*** Begin section ***

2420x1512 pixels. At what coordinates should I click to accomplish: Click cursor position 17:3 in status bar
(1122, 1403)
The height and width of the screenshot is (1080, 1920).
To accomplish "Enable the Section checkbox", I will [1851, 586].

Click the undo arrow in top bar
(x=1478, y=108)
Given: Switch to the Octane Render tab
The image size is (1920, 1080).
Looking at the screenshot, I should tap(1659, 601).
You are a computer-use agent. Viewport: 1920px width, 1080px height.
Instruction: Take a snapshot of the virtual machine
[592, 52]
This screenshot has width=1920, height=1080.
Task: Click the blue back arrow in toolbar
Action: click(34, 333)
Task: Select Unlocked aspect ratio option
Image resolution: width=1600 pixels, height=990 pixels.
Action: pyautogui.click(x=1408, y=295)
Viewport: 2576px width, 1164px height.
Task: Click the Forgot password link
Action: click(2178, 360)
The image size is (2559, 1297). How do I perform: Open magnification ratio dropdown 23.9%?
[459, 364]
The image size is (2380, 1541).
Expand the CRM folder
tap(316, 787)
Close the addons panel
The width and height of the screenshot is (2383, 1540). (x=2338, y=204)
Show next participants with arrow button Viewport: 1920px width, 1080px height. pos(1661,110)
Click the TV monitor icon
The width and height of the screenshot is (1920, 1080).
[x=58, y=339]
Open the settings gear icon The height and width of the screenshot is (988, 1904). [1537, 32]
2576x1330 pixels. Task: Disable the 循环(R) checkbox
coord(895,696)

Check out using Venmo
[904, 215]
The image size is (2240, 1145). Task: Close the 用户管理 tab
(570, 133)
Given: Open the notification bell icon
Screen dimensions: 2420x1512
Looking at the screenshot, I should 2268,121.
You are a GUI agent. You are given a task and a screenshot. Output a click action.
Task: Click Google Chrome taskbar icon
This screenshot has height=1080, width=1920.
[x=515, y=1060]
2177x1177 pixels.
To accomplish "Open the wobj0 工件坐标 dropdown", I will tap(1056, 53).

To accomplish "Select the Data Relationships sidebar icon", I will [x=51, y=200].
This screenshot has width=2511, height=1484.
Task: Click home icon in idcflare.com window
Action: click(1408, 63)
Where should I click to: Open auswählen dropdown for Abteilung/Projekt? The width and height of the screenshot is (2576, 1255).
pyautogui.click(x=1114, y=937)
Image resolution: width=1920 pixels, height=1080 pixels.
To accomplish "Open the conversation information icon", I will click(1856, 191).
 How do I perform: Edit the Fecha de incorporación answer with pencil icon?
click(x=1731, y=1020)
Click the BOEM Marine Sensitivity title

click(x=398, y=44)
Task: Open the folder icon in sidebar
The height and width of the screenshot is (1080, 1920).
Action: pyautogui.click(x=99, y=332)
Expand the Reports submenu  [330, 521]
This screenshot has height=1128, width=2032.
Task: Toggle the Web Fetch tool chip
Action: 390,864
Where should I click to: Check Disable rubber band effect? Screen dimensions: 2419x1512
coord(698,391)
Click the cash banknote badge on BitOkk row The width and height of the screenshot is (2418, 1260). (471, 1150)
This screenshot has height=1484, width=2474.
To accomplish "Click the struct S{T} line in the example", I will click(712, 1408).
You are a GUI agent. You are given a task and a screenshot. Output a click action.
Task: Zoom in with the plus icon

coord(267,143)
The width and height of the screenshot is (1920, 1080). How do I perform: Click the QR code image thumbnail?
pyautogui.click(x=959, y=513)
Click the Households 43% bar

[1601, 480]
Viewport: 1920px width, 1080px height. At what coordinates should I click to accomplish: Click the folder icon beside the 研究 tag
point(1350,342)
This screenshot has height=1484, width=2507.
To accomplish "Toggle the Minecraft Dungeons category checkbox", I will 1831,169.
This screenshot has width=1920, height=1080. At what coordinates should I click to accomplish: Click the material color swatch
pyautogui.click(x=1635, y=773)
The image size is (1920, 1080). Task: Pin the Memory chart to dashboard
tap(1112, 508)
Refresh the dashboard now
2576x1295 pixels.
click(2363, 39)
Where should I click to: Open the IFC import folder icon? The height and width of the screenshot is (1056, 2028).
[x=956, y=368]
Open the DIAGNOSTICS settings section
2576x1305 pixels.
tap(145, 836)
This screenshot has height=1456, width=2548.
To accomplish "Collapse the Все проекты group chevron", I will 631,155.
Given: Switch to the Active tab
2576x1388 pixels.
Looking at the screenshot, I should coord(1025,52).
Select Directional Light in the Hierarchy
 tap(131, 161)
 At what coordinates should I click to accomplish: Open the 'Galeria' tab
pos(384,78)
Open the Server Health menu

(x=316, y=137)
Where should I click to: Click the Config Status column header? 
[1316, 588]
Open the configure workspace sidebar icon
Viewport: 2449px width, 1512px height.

*** End section ***

**ASSIGNMENT**
Starting at the line that contains "The image size is (1920, 1080). Task: Pin", quote each remaining line of the entries above, unchanged.

**SOLUTION**
The image size is (1920, 1080). Task: Pin the Memory chart to dashboard
tap(1112, 508)
Refresh the dashboard now
2576x1295 pixels.
click(2363, 39)
Where should I click to: Open the IFC import folder icon? The height and width of the screenshot is (1056, 2028).
[x=956, y=368]
Open the DIAGNOSTICS settings section
2576x1305 pixels.
tap(145, 836)
This screenshot has height=1456, width=2548.
To accomplish "Collapse the Все проекты group chevron", I will 631,155.
Given: Switch to the Active tab
2576x1388 pixels.
Looking at the screenshot, I should coord(1025,52).
Select Directional Light in the Hierarchy
 tap(131, 161)
 At what coordinates should I click to accomplish: Open the 'Galeria' tab
pos(384,78)
Open the Server Health menu

(x=316, y=137)
Where should I click to: Click the Config Status column header? 
[1316, 588]
Open the configure workspace sidebar icon
Viewport: 2449px width, 1512px height.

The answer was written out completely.